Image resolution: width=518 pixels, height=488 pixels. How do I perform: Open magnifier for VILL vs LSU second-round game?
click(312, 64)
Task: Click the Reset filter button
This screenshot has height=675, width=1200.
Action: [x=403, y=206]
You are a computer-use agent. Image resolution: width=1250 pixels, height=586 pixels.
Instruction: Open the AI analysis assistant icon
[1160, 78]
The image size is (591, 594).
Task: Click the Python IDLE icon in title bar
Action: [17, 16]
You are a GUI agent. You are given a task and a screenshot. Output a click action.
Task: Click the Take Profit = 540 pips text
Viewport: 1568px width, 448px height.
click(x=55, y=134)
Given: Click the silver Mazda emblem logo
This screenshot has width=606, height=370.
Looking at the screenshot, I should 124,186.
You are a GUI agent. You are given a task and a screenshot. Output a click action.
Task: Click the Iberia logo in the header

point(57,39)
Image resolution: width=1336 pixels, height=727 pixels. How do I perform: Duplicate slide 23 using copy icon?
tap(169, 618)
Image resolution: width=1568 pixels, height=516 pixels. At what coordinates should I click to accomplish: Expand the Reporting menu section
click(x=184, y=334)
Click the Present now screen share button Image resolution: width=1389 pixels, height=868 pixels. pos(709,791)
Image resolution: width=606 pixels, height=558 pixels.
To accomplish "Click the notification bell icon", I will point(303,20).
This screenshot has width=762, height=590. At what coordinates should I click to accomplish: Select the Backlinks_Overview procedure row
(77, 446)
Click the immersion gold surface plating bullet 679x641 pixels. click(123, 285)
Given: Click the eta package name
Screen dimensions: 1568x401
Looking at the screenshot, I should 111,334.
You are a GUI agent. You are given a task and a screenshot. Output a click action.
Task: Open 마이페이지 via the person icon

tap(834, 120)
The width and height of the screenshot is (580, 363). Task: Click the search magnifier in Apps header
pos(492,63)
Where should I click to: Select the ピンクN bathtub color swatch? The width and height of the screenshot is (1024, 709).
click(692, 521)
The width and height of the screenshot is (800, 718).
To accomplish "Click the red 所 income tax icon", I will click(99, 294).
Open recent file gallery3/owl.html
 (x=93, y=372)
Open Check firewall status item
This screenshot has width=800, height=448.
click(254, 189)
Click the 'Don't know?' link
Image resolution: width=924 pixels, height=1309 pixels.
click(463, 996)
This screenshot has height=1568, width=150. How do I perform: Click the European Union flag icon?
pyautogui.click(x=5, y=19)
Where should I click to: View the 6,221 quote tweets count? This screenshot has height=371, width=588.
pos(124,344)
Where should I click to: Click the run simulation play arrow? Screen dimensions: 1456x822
--
» **Exercise aim**:
Each line of the listing above that includes the word "button" should be copied.

» **Problem solution**:
Task: Click the Reset filter button
Click the Present now screen share button Image resolution: width=1389 pixels, height=868 pixels. pos(709,791)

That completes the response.